My algebra textbook says that if the bases in an exponential equation are the same, then we can "cancel out" the bases and set the exponents equal to each other and then solve for $x$.

For example:

$2^{3x-8} = 2^4$

$3x-8 = 4$

$x = 4$

My question is twofold:

One, why are we allowed to "cancel out" the bases and set the exponents equal to each other when the bases are the same?

Two, why can't this method be done when the bases are NOT the same?


We are allowed to cancel out the bases because exponential function is injective, indeed for any injective function $f(x)$ by definition

$$f(x_1)=f(x_2) \implies x_1=x_2$$

In the case of exponential function injectivity is guaranteed by the fact that exponental function $f(x)=a^x$ is strictly increasing for $a>1$ (or strictly decreasing for $0<a<1$).

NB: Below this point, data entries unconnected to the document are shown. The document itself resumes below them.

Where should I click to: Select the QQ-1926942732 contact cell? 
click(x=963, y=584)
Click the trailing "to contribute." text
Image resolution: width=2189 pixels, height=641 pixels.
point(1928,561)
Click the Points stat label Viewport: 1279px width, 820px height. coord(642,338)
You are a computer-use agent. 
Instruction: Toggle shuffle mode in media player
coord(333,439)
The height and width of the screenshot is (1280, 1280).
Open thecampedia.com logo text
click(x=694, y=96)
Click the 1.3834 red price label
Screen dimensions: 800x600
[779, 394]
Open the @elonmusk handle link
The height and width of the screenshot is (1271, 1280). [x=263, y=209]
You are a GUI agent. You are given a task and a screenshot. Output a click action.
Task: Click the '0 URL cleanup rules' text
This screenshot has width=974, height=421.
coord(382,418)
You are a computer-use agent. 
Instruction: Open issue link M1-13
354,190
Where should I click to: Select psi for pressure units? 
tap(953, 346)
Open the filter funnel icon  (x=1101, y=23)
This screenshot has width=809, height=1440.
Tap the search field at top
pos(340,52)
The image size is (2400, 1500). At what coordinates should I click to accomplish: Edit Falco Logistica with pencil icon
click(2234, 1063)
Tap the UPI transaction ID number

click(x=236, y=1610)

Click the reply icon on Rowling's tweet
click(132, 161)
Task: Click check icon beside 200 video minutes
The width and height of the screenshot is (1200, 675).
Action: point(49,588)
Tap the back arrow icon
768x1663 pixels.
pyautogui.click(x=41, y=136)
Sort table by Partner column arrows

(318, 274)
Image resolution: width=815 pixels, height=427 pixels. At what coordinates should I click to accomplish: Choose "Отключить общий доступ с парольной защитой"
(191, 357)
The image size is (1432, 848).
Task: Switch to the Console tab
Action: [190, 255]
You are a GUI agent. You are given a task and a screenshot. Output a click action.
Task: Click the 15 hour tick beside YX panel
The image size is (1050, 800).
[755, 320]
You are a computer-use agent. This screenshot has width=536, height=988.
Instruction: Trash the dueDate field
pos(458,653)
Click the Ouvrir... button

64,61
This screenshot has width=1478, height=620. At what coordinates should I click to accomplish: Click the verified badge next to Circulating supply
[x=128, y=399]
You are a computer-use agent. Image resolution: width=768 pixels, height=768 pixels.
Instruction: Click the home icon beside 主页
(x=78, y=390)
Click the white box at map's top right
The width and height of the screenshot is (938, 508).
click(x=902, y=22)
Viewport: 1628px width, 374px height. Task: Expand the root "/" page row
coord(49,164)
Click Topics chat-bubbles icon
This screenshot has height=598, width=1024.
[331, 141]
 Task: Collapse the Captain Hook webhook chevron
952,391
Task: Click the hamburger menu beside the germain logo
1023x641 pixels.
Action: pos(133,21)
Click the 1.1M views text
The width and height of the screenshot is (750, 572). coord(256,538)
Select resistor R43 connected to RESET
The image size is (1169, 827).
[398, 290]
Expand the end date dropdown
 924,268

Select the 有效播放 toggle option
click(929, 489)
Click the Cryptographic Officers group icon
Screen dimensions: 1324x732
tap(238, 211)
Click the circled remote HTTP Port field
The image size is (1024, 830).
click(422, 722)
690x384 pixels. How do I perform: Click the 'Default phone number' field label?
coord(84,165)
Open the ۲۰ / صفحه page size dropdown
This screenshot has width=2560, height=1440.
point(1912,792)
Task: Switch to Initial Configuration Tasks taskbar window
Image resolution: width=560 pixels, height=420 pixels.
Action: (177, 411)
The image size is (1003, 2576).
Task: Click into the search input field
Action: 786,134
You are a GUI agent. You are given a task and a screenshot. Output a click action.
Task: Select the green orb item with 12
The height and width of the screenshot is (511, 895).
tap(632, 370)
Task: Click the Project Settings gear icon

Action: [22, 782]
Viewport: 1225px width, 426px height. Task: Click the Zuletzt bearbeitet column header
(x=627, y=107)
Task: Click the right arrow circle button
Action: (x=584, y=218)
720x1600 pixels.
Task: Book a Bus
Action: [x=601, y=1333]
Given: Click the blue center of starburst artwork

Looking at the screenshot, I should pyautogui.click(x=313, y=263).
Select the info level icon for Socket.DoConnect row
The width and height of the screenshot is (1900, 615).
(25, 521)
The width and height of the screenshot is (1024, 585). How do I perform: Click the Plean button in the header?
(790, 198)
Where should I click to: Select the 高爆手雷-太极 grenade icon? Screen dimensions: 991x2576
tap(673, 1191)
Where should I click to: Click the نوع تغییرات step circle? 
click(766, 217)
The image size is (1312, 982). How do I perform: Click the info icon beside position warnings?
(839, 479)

If the base are different it is not the case since in general $a^x\neq b^x$ for $a\neq b$.

When basis are not the same we can convert one to proceed in the same way, that is for example

$$4^{f(x)}=7^{g(x)} \iff 4^{f(x)}=(4^{\log_4 7})^{g(x)}=4^{g(x)\log_4 7}$$

To give an example for which the cancellation doesn't work let consider

$$\sin (f(x))=\sin (g(x)) \not \Rightarrow f(x)=g(x)$$

indeed $\sin x$ function is not injective on its natural domain $\mathbb{R}$.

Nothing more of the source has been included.